BEGIN Data provided

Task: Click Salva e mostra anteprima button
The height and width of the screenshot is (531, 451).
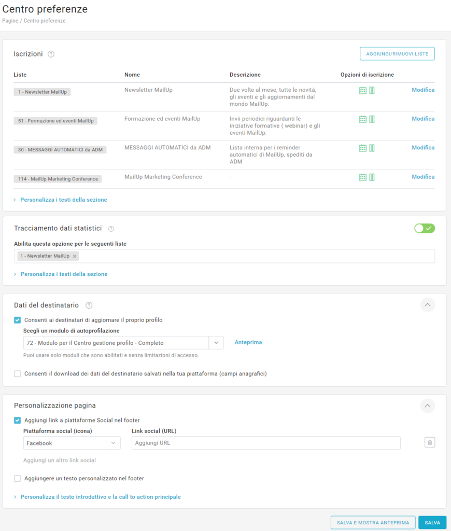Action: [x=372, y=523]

END Data provided
BEGIN Data provided

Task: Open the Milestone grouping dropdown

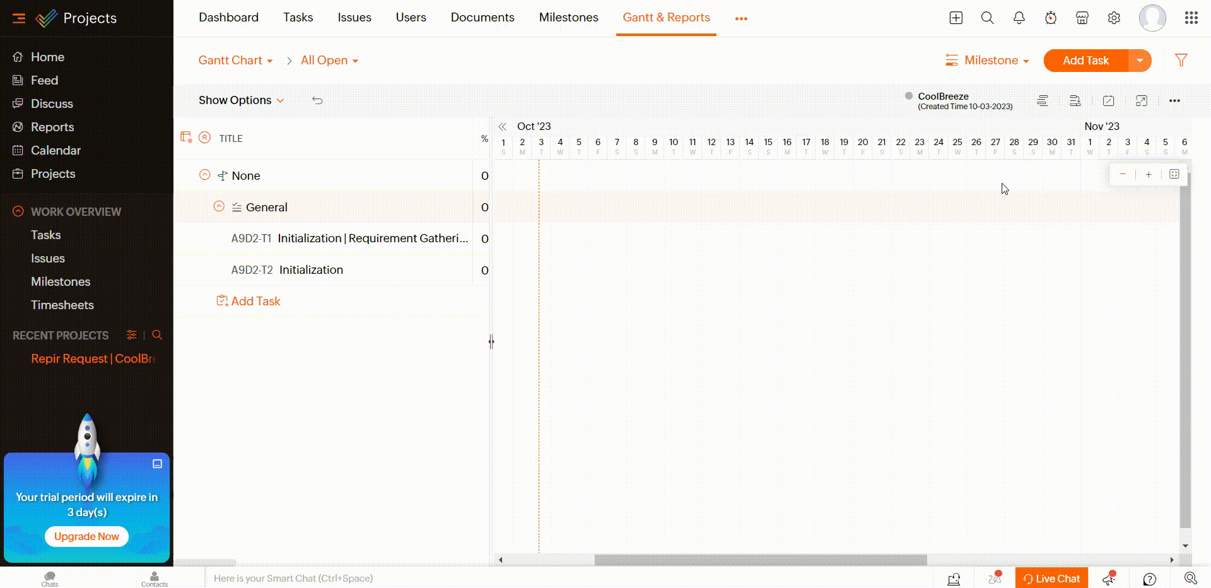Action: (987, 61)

END Data provided
BEGIN Data provided

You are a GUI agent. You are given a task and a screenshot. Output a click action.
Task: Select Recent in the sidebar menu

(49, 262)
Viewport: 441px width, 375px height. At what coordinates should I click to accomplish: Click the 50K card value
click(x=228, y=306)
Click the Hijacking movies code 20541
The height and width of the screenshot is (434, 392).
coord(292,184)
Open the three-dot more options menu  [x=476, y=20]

END Data provided

Exercise directions
Whatever else the listing above holds, retype exactly only the lines from the one containing "Click the Hijacking movies code 20541" to the one containing "Open the three-dot", both ends kept.

Response for this exercise
Click the Hijacking movies code 20541
The height and width of the screenshot is (434, 392).
coord(292,184)
Open the three-dot more options menu  [x=476, y=20]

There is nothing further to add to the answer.